Eurozone Finance Plan Won’t Work, Says Analyst

Investors remain skeptical in the plan for the European Union’s (EU) financial system, which relies on the recapitalization to restore stability. The problem, argue analysts, is that the …

Investors remain skeptical in the plan for the European Union’s (EU) financial system, which relies on the recapitalization to restore stability. The problem, argue analysts, is that the true shortage stands at around $1 trillion once all the accounting has been done, and the reshuffling of funds will not kick start a recovery. Investment strategist Keith Fitz-Gerald feels the current plan will result in another round of liquidation when banks inevitably use up recapitalized funds to cover derivatives losses and struggle through yet more downgrades and the rising cost of credit default swaps. Fitz-Gerald recommends investing in commodities, shorting financials and globally diversified stocks. For more on this continue reading the following article from Money Morning.
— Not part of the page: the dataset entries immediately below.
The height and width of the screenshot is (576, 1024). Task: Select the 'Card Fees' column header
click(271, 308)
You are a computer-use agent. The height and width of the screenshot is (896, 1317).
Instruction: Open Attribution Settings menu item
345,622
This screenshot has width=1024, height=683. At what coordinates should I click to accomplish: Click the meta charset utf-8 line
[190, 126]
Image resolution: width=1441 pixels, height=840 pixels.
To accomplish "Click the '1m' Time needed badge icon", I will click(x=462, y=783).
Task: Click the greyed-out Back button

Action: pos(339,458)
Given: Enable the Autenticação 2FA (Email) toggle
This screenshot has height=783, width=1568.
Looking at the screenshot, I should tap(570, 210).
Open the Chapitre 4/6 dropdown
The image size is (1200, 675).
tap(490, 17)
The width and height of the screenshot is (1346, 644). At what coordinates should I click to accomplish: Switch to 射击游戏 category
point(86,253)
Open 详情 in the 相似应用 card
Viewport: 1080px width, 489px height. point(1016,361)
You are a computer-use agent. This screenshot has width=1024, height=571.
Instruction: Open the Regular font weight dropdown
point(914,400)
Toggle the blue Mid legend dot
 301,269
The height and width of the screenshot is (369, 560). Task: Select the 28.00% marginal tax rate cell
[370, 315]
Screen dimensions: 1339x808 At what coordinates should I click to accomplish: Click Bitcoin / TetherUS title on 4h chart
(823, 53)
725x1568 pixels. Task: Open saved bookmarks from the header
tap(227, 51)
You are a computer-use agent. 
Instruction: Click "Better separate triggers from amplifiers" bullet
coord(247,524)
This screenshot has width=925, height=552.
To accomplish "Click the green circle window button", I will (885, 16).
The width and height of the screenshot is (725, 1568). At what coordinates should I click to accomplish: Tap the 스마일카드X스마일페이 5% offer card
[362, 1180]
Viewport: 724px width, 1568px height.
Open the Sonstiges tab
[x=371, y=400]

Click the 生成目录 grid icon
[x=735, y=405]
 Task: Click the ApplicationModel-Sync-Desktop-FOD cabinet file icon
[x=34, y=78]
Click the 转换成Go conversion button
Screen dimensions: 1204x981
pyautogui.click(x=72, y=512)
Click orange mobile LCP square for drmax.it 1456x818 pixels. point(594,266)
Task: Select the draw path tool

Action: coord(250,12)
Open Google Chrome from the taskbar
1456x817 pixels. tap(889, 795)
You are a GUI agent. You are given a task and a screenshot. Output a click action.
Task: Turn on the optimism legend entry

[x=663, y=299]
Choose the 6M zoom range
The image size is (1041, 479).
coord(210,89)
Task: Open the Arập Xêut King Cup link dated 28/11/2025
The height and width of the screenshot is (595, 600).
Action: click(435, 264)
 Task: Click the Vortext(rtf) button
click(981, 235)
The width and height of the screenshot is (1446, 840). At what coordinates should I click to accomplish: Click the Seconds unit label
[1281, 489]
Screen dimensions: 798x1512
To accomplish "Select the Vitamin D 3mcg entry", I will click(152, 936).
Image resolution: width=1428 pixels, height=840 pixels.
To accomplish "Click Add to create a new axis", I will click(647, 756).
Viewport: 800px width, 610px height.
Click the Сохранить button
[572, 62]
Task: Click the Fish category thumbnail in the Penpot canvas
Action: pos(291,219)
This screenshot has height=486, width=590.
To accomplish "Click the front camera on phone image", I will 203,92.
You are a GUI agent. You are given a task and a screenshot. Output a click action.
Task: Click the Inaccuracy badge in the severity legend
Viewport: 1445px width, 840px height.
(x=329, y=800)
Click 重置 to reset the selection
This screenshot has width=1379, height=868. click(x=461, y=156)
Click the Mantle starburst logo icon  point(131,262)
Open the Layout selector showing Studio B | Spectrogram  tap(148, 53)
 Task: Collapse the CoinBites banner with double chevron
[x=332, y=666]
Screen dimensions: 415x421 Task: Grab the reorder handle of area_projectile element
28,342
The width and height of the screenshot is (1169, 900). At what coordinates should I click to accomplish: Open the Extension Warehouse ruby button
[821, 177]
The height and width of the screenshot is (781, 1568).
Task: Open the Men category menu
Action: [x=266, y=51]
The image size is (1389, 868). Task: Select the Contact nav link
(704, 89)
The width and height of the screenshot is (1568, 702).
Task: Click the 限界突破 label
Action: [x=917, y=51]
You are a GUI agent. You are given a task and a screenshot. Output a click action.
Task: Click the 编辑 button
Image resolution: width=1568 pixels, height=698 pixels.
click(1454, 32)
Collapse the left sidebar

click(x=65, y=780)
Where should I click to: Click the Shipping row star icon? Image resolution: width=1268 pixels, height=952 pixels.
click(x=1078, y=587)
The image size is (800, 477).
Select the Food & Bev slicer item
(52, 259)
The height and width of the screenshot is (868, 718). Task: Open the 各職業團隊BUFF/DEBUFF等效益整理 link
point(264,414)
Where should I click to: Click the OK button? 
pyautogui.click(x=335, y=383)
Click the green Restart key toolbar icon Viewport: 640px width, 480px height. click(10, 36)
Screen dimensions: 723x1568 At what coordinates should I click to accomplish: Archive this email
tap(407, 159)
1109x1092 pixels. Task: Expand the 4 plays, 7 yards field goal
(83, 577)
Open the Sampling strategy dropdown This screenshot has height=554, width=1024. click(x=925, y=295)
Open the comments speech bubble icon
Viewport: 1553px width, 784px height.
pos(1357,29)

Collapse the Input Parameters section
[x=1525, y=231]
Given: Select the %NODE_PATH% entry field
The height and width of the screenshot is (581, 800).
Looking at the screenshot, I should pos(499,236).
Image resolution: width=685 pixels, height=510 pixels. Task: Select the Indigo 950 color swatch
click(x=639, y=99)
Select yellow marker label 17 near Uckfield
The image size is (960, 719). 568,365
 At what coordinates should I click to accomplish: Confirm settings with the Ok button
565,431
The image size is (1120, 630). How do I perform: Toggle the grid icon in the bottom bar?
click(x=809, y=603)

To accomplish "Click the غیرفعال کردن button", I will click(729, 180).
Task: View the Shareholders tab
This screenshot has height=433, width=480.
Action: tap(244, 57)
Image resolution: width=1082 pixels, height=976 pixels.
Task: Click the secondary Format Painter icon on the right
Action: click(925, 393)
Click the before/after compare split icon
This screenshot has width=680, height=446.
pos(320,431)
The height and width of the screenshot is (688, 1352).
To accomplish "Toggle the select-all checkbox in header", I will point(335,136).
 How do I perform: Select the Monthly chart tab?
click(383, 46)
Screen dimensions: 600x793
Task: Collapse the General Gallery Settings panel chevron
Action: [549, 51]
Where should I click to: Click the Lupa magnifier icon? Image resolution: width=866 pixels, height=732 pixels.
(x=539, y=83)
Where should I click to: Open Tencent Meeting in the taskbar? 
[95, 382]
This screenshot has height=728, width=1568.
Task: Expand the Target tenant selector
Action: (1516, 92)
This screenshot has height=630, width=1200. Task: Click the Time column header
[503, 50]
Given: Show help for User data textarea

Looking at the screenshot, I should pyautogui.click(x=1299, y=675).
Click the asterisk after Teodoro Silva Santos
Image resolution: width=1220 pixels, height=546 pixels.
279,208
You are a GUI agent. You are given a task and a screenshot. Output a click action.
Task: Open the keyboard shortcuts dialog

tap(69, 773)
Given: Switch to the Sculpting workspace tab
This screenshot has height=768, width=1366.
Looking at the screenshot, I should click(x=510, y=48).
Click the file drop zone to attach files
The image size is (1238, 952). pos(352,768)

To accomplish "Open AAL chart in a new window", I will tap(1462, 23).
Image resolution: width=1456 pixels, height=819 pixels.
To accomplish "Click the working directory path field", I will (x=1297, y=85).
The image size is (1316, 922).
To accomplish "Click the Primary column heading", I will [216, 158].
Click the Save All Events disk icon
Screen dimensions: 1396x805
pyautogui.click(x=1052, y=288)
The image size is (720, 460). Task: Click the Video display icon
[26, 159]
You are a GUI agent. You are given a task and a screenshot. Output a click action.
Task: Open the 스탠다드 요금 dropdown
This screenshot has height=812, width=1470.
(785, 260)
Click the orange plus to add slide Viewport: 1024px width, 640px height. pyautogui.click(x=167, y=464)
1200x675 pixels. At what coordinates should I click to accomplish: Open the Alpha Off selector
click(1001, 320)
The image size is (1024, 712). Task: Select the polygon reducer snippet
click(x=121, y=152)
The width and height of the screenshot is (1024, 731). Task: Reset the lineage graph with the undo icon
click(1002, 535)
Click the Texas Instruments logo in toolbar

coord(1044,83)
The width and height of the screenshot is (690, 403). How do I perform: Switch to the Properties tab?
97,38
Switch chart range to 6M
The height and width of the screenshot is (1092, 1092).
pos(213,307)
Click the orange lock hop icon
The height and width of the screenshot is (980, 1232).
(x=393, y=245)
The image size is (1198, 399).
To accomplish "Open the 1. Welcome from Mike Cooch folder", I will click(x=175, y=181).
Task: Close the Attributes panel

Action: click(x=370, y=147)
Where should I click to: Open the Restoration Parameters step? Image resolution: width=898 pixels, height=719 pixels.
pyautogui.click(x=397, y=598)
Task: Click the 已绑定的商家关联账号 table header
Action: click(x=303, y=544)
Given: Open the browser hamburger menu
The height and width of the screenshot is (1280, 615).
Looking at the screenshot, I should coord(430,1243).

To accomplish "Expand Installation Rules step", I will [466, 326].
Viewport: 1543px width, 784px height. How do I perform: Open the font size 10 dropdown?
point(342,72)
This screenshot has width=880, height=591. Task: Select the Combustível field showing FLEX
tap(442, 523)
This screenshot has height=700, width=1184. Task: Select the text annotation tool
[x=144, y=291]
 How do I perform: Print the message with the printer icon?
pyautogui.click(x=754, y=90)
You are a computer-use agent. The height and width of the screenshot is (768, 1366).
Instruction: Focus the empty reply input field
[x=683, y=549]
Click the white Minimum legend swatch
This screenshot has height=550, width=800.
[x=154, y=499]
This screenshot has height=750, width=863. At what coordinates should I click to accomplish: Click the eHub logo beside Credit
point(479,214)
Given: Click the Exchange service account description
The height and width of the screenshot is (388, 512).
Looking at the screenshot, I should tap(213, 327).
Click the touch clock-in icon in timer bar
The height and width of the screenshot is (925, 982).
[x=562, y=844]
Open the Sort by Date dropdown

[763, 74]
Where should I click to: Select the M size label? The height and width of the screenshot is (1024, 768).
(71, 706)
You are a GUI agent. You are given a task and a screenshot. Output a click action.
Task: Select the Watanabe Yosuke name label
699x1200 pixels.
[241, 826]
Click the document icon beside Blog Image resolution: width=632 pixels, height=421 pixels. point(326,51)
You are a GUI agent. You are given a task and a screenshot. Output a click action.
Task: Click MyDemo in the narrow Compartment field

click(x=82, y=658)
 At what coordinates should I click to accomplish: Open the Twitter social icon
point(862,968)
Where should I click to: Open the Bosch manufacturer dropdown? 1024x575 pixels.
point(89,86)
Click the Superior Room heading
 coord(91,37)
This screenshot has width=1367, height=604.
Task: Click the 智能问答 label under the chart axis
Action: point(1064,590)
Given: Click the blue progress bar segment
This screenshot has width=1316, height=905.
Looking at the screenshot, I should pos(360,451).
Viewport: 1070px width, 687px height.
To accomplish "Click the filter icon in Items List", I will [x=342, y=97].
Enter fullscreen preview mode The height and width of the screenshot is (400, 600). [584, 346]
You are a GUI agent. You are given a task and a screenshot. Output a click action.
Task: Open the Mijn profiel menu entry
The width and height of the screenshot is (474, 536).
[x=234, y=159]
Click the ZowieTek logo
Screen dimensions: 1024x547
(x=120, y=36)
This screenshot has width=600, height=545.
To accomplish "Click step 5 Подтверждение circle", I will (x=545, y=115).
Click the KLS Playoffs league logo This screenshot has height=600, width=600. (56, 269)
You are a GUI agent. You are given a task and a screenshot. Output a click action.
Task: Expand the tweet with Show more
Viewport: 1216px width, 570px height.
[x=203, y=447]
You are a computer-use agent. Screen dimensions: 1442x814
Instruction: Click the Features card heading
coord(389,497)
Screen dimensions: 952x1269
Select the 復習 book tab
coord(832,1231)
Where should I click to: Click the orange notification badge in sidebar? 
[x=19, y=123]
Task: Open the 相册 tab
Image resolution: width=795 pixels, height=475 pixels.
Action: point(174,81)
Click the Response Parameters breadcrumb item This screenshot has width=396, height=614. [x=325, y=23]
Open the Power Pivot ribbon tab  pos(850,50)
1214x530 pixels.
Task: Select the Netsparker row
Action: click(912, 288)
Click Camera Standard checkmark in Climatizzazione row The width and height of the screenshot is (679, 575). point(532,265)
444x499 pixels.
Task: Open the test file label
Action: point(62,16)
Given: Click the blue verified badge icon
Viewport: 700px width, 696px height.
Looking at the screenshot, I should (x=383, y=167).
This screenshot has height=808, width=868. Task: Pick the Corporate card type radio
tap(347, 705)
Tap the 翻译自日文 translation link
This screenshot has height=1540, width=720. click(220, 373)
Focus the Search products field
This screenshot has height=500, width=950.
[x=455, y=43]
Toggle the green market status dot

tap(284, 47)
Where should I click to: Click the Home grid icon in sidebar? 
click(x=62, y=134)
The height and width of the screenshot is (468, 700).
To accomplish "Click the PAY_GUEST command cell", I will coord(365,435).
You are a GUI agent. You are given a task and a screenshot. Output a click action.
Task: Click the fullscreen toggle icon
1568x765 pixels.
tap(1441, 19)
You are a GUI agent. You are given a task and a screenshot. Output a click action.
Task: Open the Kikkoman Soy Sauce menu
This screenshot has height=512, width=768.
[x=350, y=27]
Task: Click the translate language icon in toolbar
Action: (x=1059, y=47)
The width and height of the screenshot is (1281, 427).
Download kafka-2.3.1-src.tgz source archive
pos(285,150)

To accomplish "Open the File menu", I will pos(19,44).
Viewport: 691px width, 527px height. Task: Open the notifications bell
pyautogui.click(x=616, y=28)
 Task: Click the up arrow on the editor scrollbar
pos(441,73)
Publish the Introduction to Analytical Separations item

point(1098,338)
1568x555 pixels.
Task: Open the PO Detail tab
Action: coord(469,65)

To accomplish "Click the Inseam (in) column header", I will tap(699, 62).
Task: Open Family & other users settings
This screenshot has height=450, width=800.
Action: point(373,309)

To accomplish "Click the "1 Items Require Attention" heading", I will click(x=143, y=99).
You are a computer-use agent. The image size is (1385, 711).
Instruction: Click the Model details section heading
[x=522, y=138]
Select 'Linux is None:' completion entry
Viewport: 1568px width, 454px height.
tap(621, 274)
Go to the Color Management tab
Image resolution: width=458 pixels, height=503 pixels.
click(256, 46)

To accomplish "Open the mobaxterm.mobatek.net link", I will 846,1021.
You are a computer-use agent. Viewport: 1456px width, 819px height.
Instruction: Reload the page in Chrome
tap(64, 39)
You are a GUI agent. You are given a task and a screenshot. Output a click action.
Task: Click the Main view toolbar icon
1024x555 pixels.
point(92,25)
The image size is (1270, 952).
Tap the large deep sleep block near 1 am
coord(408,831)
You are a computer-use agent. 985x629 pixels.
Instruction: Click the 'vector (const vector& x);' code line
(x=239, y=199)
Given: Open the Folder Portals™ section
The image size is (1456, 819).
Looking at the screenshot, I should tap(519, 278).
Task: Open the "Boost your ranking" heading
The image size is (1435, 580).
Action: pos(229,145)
The latest plan to preserve the European Union (EU) and save the global banking sector is to force European banks to increase their equity capital.

The goal, of course, is to restore confidence and stability. But if that’s the case, then why are so many analysts and savvy investors still nervous?

To put it bluntly, because they know it won’t work.

As it stands, the capital shortage is about 200 billion euros ($277 billion) according to the International Monetary Fund (IMF). I think it’s more like 1 trillion euros ($1.4 trillion) by the time you factor in all the cross holdings and the daisy chain of exposure that makes the entire banking system there look like Swiss cheese.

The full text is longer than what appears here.